Post-Crisis Phase (November 1, 1966-present): The OAS lifted economic sanctions (trade embargo) against the Cuban government on July 29, 1975.  A new constitution was adopted, and a National Assembly was established in 1976. The National Assembly elected Fidel Castro as head-of-state in December 1976. Some 125,000 Cubans fled to the U.S. in April 1980.  Cuban government military aircraft shot down two aircraft flown by the Cuba-American group Brothers to the Rescue (BTTR) on February 24, 1996, resulting in the deaths of four individuals.  In July 1996, the UN Security Council condemned the Cuban government for shooting down the BTTR aircraft.  On March 21, 1998, the UN Commission on Human Rights (UNCHR) condemned human rights abuses in Cuba.  On March 16, 1999, US Secretary-of-State Madeleine Albright condemned the Cuban government for jailing four leading Cuban dissidents.  On March 26, 2003, the EU condemned the Cuban government for the arrest of 72 Cuban dissidents.  The government arrested several armed individuals who hijacked a ferry near Havana on April 3-4, 2003.  On April 11, 2003, the government executed three individuals involved in the hijacking.  Pope John Paul II condemned the Cuba government for the executions on April 13, 2003.  The EU imposed diplomatic sanctions (limitations on high-level government visits) against the government on June 5, 2003,  On September 5, 2003, the European Parliament (EP) condemned human rights violations in Cuba.  On July 31, 2006, Raul Castro assumed presidential duties following Fidel Castro’s emergency surgery.  Some 1.2 million individuals have fled as refugees since November 1966.
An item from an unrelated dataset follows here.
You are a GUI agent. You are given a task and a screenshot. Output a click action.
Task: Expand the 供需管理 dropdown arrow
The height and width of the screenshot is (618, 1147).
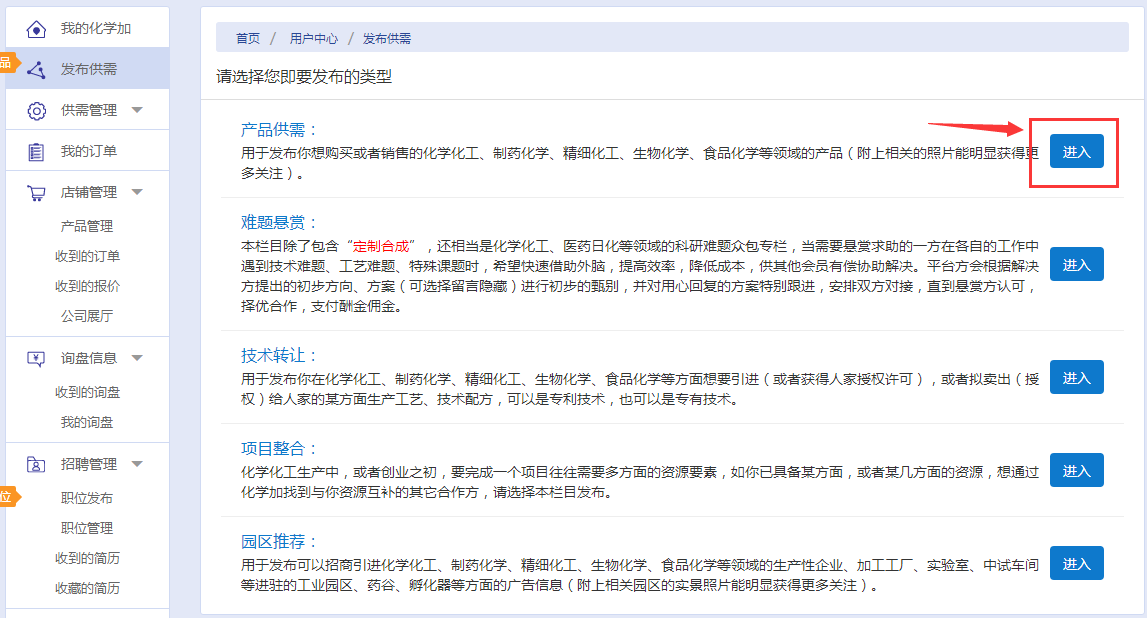tap(137, 110)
[Sources: Associated Press (AP), September 5, 2003; Bannon and Dunne, 1947, 747-756; Bercovitch and Jackson, 1997, 86-87; British Broadcasting Corporation (BCC), March 21, 1998, March 16, 1999, April 4 2003, April 11, 2003, April 26, 2003, June 5, 2003; Butterworth, 1976, 201-203, 280-281, 295-299, 340-341; Cable News Network (CNN), February 24, 1996, February 25, 1996; Clodfelter, 1992, 693-694, 1162-1166; Ellsworth, 1974, 62-64; Facts on File, October 10-16, 1948, March 7-13, 1952, February 20-26, 1953, July 24-30, 1953, January 1-7, 1959, May 14-20, 1959, March 23-29, 1961; Fitzgibbon 1935; Foreign Relations of the US (FRUS), 1917, 350-405; Garcia-Perez 1998; Hackett, 1934, 333-335;  Hispanic American Report (HAR), March 1952, April 1952, June 1952, August 1952, September 1952, July 1953, April 1956, March 1957, September 1957, September 1958, December 1958, January 1959, August 1959, September 1961; Jessup, 1998, 60, 111-112, 142-143; Keesing’s Record of World Events, April 10-17, 1954, February 7-14, 1959, February 14-21, 1959, July 11-18, 1959, July 23-30, 1960, December 3-10, 1960, June 17-24, 1961, April 21-28, 1962, November 3-10, 1962, September 1991; Langer, 1972, 860-861, 1072, 1245-1248; Lockmiller, 1938; Millett, 1968; Munro, 1961, 455-456; Munro, 1964, 125-140, 469-529; Munro, 1974, 16-43, 342-370; Reuters, March 26, 2003; Robertson, 1943, 401-410; Survey of International Affairs (SIA), 1933, 582-583, 1934, 696, 1935, 416; Weisburd, 1997, 213-218.]